Stored records
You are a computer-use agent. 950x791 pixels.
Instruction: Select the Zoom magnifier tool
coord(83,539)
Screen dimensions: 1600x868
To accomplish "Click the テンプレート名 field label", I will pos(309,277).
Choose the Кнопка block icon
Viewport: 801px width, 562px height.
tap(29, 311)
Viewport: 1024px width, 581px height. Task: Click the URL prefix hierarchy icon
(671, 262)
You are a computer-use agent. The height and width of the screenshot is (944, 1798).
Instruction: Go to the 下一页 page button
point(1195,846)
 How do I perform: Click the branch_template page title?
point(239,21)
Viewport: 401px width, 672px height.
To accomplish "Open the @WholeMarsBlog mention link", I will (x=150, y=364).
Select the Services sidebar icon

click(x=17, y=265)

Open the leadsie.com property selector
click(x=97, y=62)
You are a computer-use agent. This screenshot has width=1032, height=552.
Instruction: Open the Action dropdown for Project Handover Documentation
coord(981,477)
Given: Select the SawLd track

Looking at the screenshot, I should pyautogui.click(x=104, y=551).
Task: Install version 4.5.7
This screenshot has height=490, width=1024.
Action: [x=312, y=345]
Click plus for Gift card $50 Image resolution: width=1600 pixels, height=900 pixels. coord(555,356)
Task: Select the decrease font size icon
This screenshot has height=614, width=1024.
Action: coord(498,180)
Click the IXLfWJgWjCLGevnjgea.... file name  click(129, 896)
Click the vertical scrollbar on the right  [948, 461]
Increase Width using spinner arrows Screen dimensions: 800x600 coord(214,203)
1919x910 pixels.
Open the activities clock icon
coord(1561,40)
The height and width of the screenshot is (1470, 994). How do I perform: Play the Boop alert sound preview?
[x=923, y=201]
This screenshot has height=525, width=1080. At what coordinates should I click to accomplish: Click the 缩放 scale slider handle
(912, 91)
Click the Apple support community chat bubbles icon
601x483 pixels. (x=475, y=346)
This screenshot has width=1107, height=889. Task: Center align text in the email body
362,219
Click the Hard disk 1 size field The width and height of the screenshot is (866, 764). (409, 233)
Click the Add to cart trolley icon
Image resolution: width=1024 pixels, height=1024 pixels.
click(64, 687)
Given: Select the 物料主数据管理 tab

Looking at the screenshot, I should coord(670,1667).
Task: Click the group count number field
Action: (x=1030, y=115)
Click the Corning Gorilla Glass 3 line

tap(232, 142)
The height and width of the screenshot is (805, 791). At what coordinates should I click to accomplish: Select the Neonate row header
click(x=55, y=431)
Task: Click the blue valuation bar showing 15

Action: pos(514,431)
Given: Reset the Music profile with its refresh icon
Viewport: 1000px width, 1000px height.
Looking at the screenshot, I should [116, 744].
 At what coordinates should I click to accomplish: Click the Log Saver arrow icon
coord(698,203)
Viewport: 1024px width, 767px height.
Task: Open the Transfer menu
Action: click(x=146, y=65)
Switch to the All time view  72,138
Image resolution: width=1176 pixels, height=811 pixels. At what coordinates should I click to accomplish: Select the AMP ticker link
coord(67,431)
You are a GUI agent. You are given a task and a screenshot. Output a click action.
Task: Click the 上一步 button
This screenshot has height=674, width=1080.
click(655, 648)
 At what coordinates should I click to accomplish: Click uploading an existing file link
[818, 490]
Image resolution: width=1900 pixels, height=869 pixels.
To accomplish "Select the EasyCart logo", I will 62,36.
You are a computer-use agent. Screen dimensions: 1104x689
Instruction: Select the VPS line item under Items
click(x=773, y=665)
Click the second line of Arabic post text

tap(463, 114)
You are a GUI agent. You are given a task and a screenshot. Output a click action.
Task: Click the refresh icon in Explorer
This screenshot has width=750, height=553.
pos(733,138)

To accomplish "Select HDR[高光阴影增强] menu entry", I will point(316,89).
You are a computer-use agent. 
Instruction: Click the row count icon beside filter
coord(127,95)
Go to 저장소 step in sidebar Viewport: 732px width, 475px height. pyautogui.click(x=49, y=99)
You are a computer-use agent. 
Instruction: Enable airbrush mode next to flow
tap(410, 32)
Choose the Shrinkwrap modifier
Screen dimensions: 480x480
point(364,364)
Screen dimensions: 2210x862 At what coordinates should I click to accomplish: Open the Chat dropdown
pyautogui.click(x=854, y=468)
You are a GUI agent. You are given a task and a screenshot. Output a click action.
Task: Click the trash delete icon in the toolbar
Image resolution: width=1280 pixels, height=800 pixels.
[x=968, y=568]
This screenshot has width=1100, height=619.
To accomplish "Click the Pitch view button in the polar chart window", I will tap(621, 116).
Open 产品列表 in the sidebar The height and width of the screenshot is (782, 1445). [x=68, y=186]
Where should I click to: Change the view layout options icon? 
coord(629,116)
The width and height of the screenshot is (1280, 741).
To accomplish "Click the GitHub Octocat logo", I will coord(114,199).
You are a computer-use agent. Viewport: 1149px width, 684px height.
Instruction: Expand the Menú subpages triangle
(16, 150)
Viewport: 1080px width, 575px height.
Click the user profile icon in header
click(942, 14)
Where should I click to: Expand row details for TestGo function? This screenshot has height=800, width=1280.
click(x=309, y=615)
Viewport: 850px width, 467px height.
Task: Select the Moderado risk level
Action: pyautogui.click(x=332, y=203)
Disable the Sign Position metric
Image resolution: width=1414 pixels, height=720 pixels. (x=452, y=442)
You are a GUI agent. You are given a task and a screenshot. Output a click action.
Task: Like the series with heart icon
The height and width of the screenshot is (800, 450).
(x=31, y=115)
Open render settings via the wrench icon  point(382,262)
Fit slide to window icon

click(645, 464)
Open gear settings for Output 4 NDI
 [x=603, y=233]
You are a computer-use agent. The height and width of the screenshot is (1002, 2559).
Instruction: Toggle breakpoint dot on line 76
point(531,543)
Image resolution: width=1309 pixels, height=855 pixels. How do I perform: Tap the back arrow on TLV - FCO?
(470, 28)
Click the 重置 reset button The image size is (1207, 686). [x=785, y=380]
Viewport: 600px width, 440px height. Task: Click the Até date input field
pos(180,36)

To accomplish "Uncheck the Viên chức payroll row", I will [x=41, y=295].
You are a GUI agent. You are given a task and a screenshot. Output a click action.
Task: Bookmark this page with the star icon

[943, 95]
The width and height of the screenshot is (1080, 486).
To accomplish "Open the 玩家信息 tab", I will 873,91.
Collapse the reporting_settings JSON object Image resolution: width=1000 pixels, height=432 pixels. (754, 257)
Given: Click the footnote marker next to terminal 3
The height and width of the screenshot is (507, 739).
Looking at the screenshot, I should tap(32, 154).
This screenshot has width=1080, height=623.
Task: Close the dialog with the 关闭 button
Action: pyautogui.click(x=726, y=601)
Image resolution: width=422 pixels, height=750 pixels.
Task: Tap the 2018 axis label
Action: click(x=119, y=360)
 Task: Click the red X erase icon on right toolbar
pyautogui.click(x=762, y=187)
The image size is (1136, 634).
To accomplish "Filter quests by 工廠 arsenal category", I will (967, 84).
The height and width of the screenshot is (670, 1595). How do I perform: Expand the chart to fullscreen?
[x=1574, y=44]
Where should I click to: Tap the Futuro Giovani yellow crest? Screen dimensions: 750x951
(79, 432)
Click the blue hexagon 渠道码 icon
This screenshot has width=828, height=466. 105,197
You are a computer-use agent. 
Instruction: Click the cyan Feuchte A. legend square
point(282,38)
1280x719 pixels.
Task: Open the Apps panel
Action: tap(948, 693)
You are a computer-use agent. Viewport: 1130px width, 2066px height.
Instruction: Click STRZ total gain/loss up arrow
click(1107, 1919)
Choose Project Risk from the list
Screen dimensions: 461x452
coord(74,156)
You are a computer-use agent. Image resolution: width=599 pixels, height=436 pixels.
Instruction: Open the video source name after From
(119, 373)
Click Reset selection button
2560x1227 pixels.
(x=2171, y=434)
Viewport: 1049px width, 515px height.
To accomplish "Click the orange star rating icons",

## TASK
Copy each line in the data that holds the word "size".

## SOLUTION TO THIS PROBLEM
Task: Select the decrease font size icon
Click the Hard disk 1 size field The width and height of the screenshot is (866, 764). (409, 233)
Click the 重置 reset button The image size is (1207, 686). [x=785, y=380]
The image size is (1136, 634).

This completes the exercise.